▶ [Extract provided]:
People were shocked and sad, and then they became angry. Their anger grew as they watched extremists around the world celebrate the death of a small portion of America who had done nothing to set themselves up for attack, save live in the country they lived in. And this angered us more; how disgusting, how horrible were these people, for celebrating our loss!

This is what I think of now, as I watch crowds of Americans celebrate in front of the White House after Osama Bin Laden’s death. Wolf Blitzer of CNN has just told me that he’s sure there will be celebrations around the country, especially in New York and Pennsylvania. Because that’s the way to handle this — classily singing The Star-Spangled banner to celebrate death.

In his amazingly eloquent speech, President Obama told us to think back to the unity we felt as a nation after 9/11, an obvious request to end the incredibly partisan political situation he’s found himself a part of this term. But in this global economy, global culture, global social media, global whatever, where did global unity go?

Osama Bin Laden was a person. We don’t have to pretend to be sad, but we don’t have to celebrate. It’s crass, and entirely below us, and celebrating his death shows how little we respect and understand what his death means.

▶ [Stored data]:
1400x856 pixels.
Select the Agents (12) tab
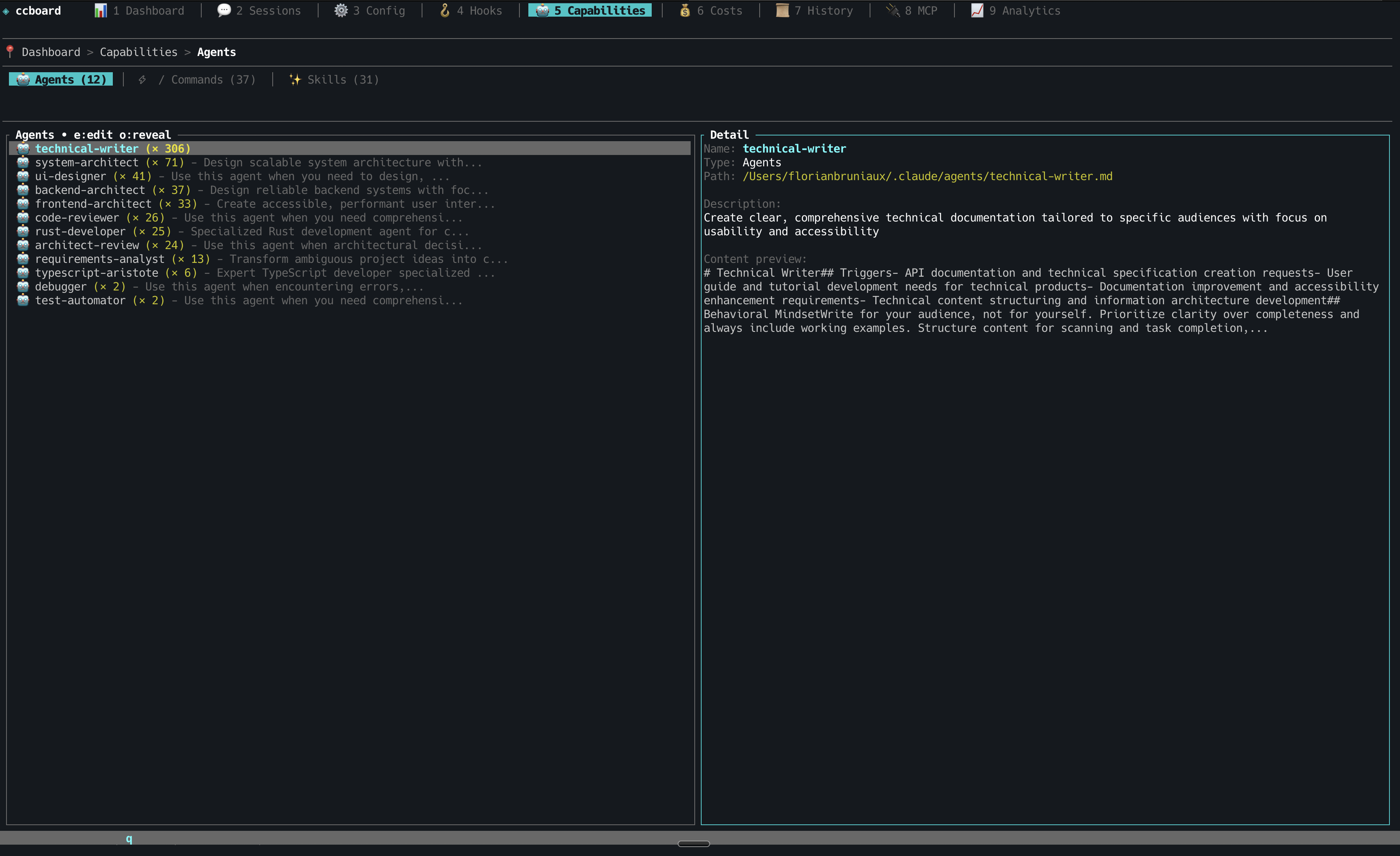click(61, 80)
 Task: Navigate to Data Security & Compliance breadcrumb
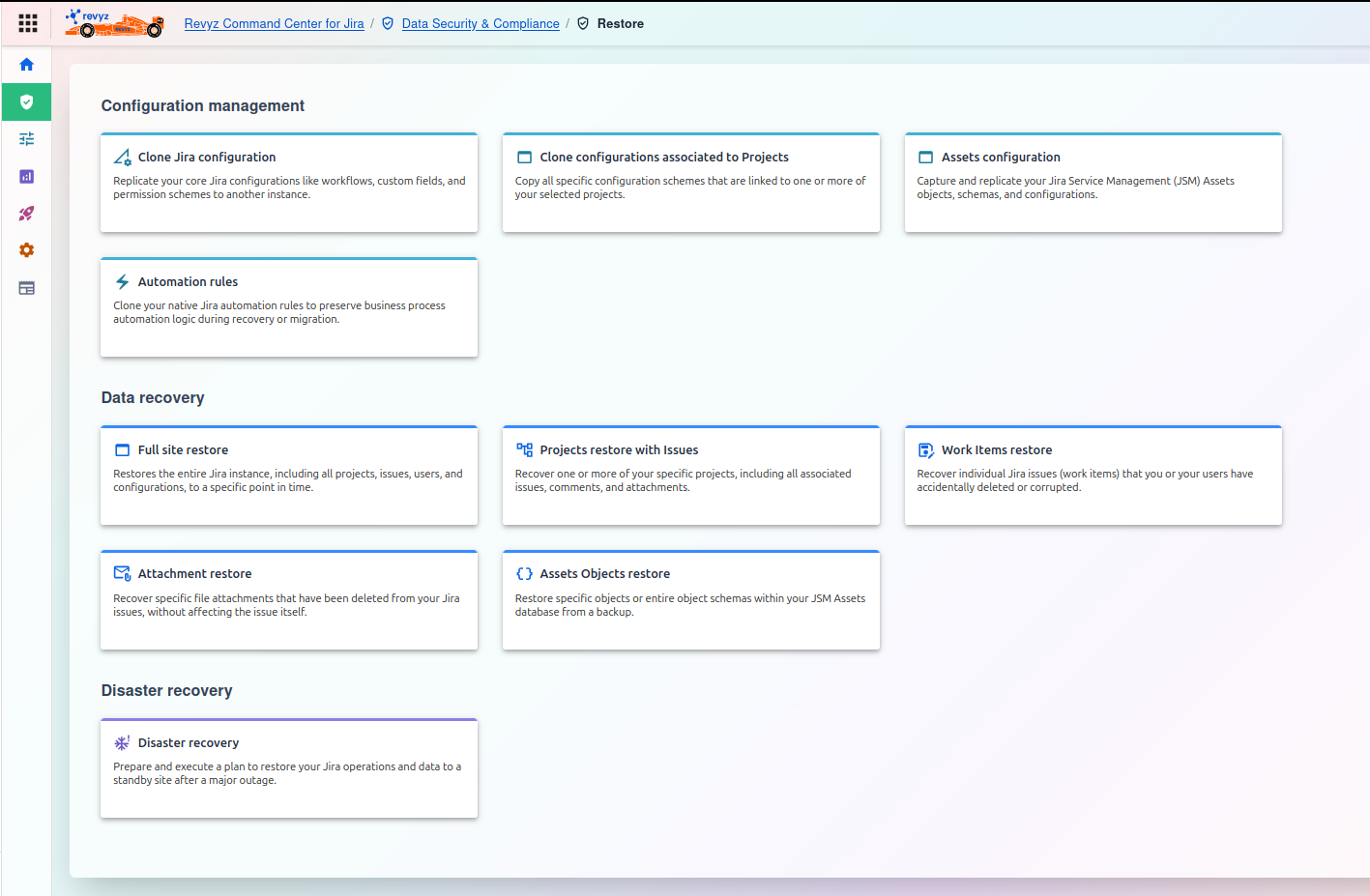point(480,24)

▶ [Work required]:
Answer these questions using the piece on celebrating Osama Bin Laden's death:
(a) Where are the crowds of Americans celebrating?
(b) Which two states does Wolf Blitzer single out as places where celebrations will happen?
(c) What did President Obama tell listeners to think back to in his speech?
The records are separate material and have no connection to the text.

▶ [Problem solution]:
(a) In front of the White House.
(b) New York and Pennsylvania.
(c) The unity the country felt as a nation after 9/11.